Multimodal output data structures for vLLM-Omni.

This module defines structured types for multimodal outputs.

MultimodalCompletionOutput dataclass

Bases: CompletionOutput

CompletionOutput with multimodal support.

Inherits all CompletionOutput fields and adds multimodal_output. As a CompletionOutput subclass, compatible with all existing vLLM consumers.

multimodal_output instance-attribute

multimodal_output = multimodal_output

MultimodalPayload dataclass

Structured multimodal output payload.

Attributes:

Name Type Description
tensors dict[str, Tensor]

Dictionary mapping modality/key names to their tensors.

metadata dict[str, Any]

Optional dictionary for non-tensor metadata (e.g., sample rate for audio, image dimensions).

is_empty property

is_empty: bool

Return True if the payload has no tensors.

metadata class-attribute instance-attribute

metadata: dict[str, Any] = field(default_factory=dict)

primary_tensor property

primary_tensor: Tensor | None

Return the first tensor in the payload, or None if empty.

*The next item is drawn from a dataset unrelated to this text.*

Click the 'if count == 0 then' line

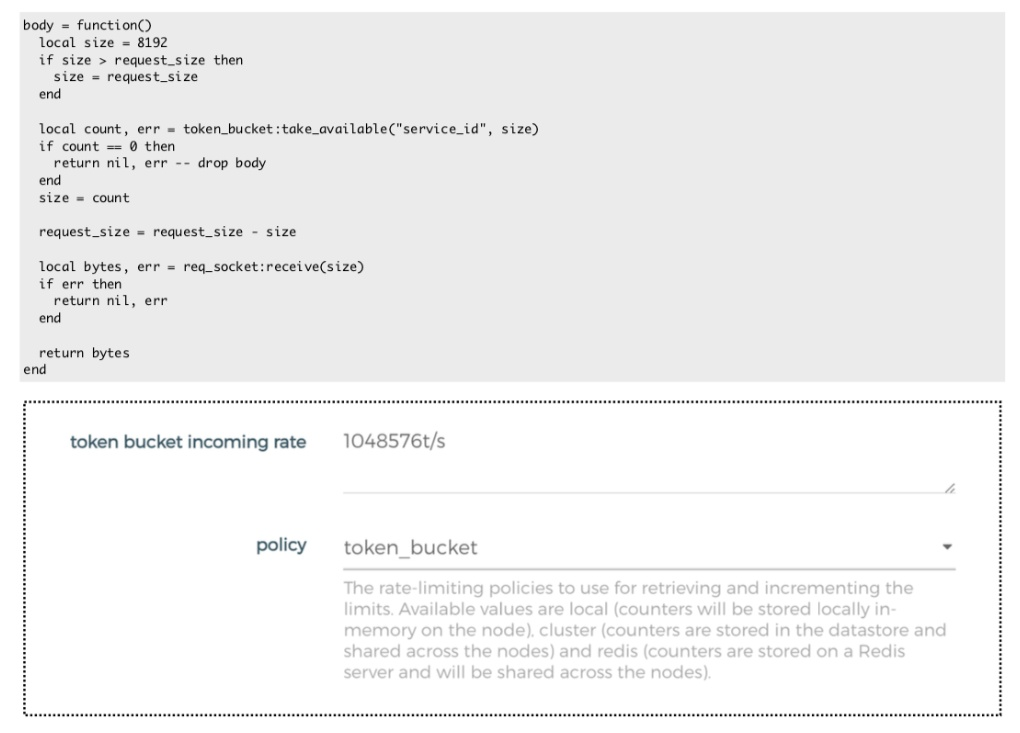point(106,146)
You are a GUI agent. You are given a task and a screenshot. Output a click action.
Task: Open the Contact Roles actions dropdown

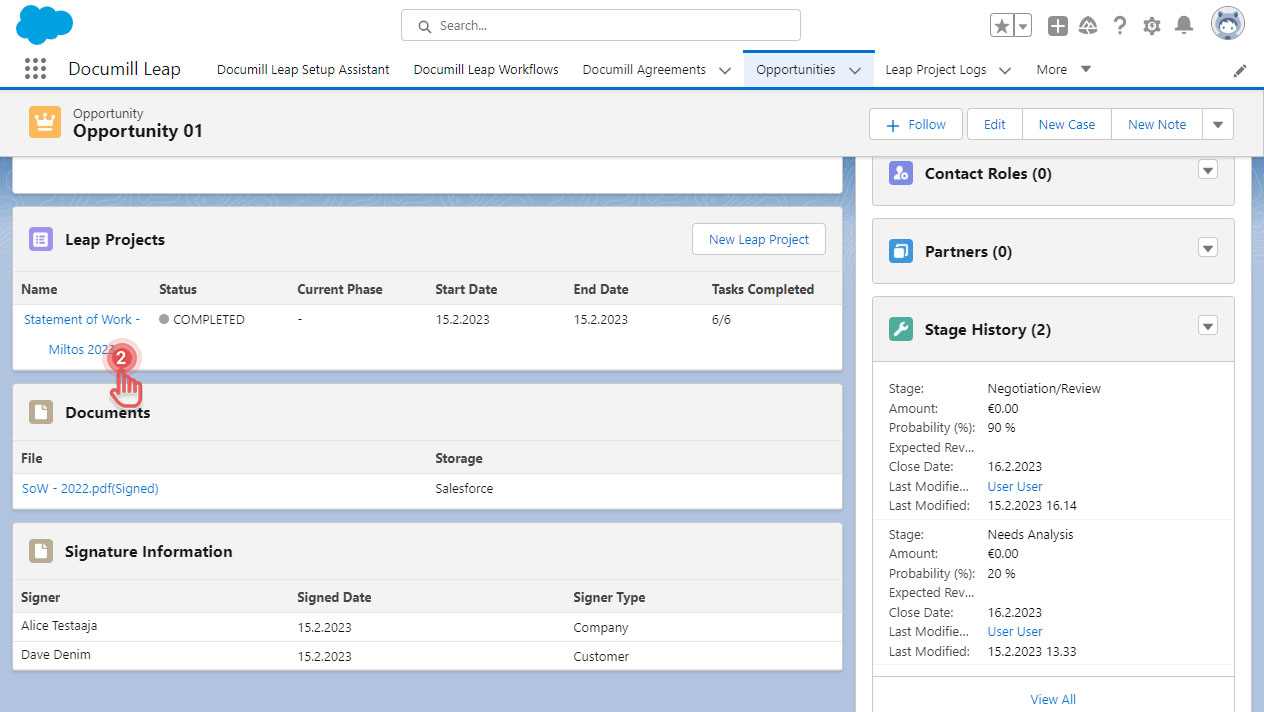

tensors class-attribute instance-attribute

tensors: dict[str, Tensor] = field(default_factory=dict)

from_dict classmethod

from_dict(
    data: dict[str, Any] | None,
) -> MultimodalPayload | None

Create a MultimodalPayload from a raw dictionary.

Separates torch.Tensor values into tensors and everything else into metadata.

get

get(key: str) -> Tensor | None

Get a tensor by key, returning None if not found.